C’è chi vede la tecnologia come un ostacolo. E chi, come Monsignor Lucio Ruiz, la riconosce come un’occasione: per comunicare meglio, per avvicinare, per costruire ponti anche tra mondi apparentemente lontani.
Padre Lucio è tra le figure più autorevoli – e visionarie – della comunicazione vaticana. Il suo lavoro ha lasciato un segno profondo nella stagione delle grandi riforme di Papa Francesco. Nel 2015 viene scelto per guidare la neonata Segreteria per la Comunicazione (oggi Dicastero per la Comunicazione), e da lì inizia una rivoluzione silenziosa, fatta di ascolto, innovazione, cura e coraggio.
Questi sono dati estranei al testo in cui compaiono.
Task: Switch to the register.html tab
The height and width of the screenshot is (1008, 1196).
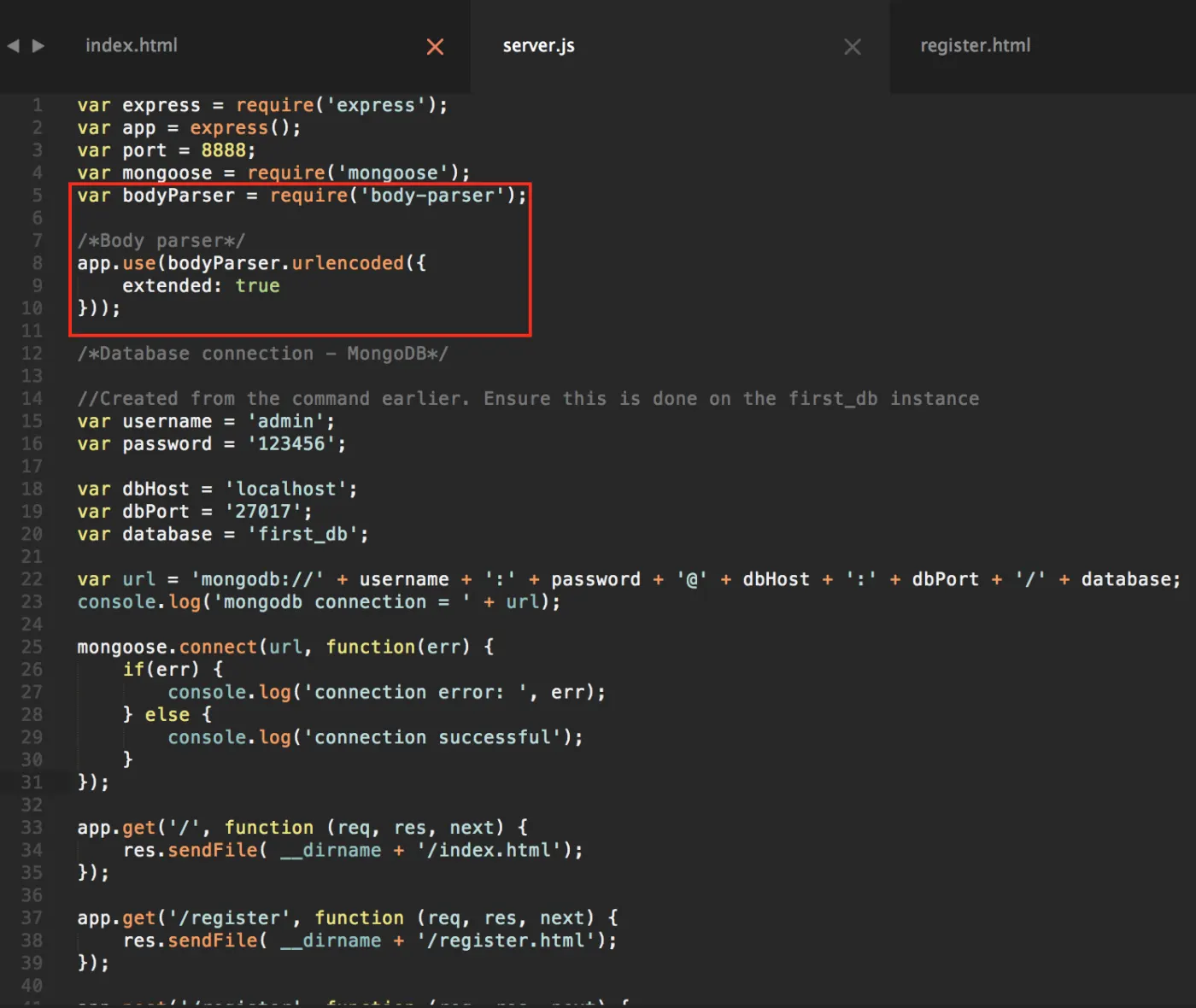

Per noi di Parole O_Stili è soprattutto un amico, una persona schietta e alla mano che ci ha subito chiesto di chiamarlo solamente “Lucio”... È la persona che ci ha aiutati a fare un ritratto di Papa Francesco, del suo rapporto con la comunicazione e il digitale.
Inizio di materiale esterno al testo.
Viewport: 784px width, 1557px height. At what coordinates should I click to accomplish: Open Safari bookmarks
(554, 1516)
Papa Francesco ha sempre scelto parole semplici, dirette e cariche di empatia. In che modo il suo stile comunicativo ha cambiato il modo di comunicare della Chiesa?
Per Francesco, la comunicazione non è solo uno strumento istituzionale, ma un autentico atto pastorale. Attraverso il suo modo di esprimersi – fatto di gesti, silenzi eloquenti, parole semplici ma cariche di significato – egli ha contribuito a rivelare il volto di una Chiesa più vicina, umile e accogliente. Una Chiesa che ascolta, che si fa prossima a tutti, in particolare agli ultimi. In questo senso, egli incarna concretamente il desiderio di “una Chiesa povera per i poveri”, capace di annunciare il Vangelo con autenticità, tenerezza e spirito di servizio.
Fin dall’inizio del suo pontificato, nel 2013, Papa Francesco ha scelto consapevolmente un linguaggio semplice, diretto e profondamente umano. Grande sostanza teologica, semplice nella sua espressione.
Questa opzione comunicativa non è stata frutto del caso, ma il risultato di una chiara intenzione: comunicare non soltanto idee o concetti teologici, ma soprattutto vicinanza, compassione e speranza, per far sentire la Misericordia e la Tenerezza di Dio, specialmente ai più lontani e bisognosi.
La sua volontà è stata quella di rivolgersi in particolare ai più semplici e umili, utilizzando parole ed espressioni comprensibili a tutti.
Questo stile comunicativo ha rinnovato il modo in cui la Chiesa si relaziona con il mondo contemporaneo. Papa Francesco ha promosso, lo si vede chiaramente nell’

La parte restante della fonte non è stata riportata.